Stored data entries
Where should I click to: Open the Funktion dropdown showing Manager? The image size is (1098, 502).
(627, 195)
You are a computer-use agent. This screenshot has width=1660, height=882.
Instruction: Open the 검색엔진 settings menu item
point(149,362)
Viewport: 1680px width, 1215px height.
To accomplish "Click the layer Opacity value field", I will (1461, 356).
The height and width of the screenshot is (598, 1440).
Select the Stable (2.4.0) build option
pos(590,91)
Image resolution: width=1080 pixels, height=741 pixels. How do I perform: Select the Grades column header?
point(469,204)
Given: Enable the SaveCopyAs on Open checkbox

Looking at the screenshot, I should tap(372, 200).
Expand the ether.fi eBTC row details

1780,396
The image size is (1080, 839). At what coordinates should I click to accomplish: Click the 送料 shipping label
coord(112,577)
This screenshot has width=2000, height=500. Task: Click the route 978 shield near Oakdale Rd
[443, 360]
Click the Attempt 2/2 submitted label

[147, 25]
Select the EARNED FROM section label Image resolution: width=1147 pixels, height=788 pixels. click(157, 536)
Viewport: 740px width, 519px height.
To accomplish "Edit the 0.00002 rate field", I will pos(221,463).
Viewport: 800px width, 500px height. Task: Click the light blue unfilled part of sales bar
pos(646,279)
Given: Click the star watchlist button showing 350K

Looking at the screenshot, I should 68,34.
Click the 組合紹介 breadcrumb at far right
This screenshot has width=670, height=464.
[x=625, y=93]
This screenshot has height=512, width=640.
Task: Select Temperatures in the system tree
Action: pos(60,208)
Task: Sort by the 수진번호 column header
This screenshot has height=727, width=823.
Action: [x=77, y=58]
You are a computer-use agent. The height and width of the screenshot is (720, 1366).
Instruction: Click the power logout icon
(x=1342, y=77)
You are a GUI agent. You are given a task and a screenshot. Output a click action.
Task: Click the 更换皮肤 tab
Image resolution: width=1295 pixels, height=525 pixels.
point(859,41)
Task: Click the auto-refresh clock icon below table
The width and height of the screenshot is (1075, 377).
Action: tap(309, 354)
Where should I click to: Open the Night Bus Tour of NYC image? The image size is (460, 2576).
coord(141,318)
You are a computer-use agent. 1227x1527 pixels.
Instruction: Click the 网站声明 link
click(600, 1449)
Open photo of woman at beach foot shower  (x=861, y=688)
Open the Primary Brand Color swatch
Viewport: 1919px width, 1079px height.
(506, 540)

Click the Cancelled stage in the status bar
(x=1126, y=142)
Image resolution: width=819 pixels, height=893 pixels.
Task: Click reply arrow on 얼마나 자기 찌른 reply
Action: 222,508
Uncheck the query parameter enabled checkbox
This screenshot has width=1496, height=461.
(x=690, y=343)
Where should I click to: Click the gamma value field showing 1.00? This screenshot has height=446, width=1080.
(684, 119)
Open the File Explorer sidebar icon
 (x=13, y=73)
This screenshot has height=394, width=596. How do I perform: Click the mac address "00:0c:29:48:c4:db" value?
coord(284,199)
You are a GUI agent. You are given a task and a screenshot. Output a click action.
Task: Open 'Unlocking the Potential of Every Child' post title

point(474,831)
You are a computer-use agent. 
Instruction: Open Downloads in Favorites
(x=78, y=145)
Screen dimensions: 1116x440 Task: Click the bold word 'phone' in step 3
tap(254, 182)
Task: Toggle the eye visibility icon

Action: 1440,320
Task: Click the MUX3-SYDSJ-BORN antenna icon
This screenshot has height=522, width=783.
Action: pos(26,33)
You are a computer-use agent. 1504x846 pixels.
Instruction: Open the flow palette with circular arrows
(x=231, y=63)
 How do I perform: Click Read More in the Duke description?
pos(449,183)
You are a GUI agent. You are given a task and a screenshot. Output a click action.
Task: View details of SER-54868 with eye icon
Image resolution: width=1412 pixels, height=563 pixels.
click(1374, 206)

Your objective: Generate an exact reproduction of all entries.

Your solution:
Where should I click to: Open the Funktion dropdown showing Manager? The image size is (1098, 502).
(627, 195)
You are a computer-use agent. This screenshot has width=1660, height=882.
Instruction: Open the 검색엔진 settings menu item
point(149,362)
Viewport: 1680px width, 1215px height.
To accomplish "Click the layer Opacity value field", I will (1461, 356).
The height and width of the screenshot is (598, 1440).
Select the Stable (2.4.0) build option
pos(590,91)
Image resolution: width=1080 pixels, height=741 pixels. How do I perform: Select the Grades column header?
point(469,204)
Given: Enable the SaveCopyAs on Open checkbox

Looking at the screenshot, I should tap(372, 200).
Expand the ether.fi eBTC row details

1780,396
The image size is (1080, 839). At what coordinates should I click to accomplish: Click the 送料 shipping label
coord(112,577)
This screenshot has width=2000, height=500. Task: Click the route 978 shield near Oakdale Rd
[443, 360]
Click the Attempt 2/2 submitted label

[147, 25]
Select the EARNED FROM section label Image resolution: width=1147 pixels, height=788 pixels. click(157, 536)
Viewport: 740px width, 519px height.
To accomplish "Edit the 0.00002 rate field", I will pos(221,463).
Viewport: 800px width, 500px height. Task: Click the light blue unfilled part of sales bar
pos(646,279)
Given: Click the star watchlist button showing 350K

Looking at the screenshot, I should 68,34.
Click the 組合紹介 breadcrumb at far right
This screenshot has width=670, height=464.
[x=625, y=93]
This screenshot has height=512, width=640.
Task: Select Temperatures in the system tree
Action: pos(60,208)
Task: Sort by the 수진번호 column header
This screenshot has height=727, width=823.
Action: [x=77, y=58]
You are a computer-use agent. The height and width of the screenshot is (720, 1366).
Instruction: Click the power logout icon
(x=1342, y=77)
You are a GUI agent. You are given a task and a screenshot. Output a click action.
Task: Click the 更换皮肤 tab
Image resolution: width=1295 pixels, height=525 pixels.
point(859,41)
Task: Click the auto-refresh clock icon below table
The width and height of the screenshot is (1075, 377).
Action: tap(309, 354)
Where should I click to: Open the Night Bus Tour of NYC image? The image size is (460, 2576).
coord(141,318)
You are a computer-use agent. 1227x1527 pixels.
Instruction: Click the 网站声明 link
click(600, 1449)
Open photo of woman at beach foot shower  (x=861, y=688)
Open the Primary Brand Color swatch
Viewport: 1919px width, 1079px height.
(506, 540)

Click the Cancelled stage in the status bar
(x=1126, y=142)
Image resolution: width=819 pixels, height=893 pixels.
Task: Click reply arrow on 얼마나 자기 찌른 reply
Action: 222,508
Uncheck the query parameter enabled checkbox
This screenshot has width=1496, height=461.
(x=690, y=343)
Where should I click to: Click the gamma value field showing 1.00? This screenshot has height=446, width=1080.
(684, 119)
Open the File Explorer sidebar icon
 (x=13, y=73)
This screenshot has height=394, width=596. How do I perform: Click the mac address "00:0c:29:48:c4:db" value?
coord(284,199)
You are a GUI agent. You are given a task and a screenshot. Output a click action.
Task: Open 'Unlocking the Potential of Every Child' post title

point(474,831)
You are a computer-use agent. 
Instruction: Open Downloads in Favorites
(x=78, y=145)
Screen dimensions: 1116x440 Task: Click the bold word 'phone' in step 3
tap(254, 182)
Task: Toggle the eye visibility icon

Action: 1440,320
Task: Click the MUX3-SYDSJ-BORN antenna icon
This screenshot has height=522, width=783.
Action: pos(26,33)
You are a computer-use agent. 1504x846 pixels.
Instruction: Open the flow palette with circular arrows
(x=231, y=63)
 How do I perform: Click Read More in the Duke description?
pos(449,183)
You are a GUI agent. You are given a task and a screenshot. Output a click action.
Task: View details of SER-54868 with eye icon
Image resolution: width=1412 pixels, height=563 pixels.
click(1374, 206)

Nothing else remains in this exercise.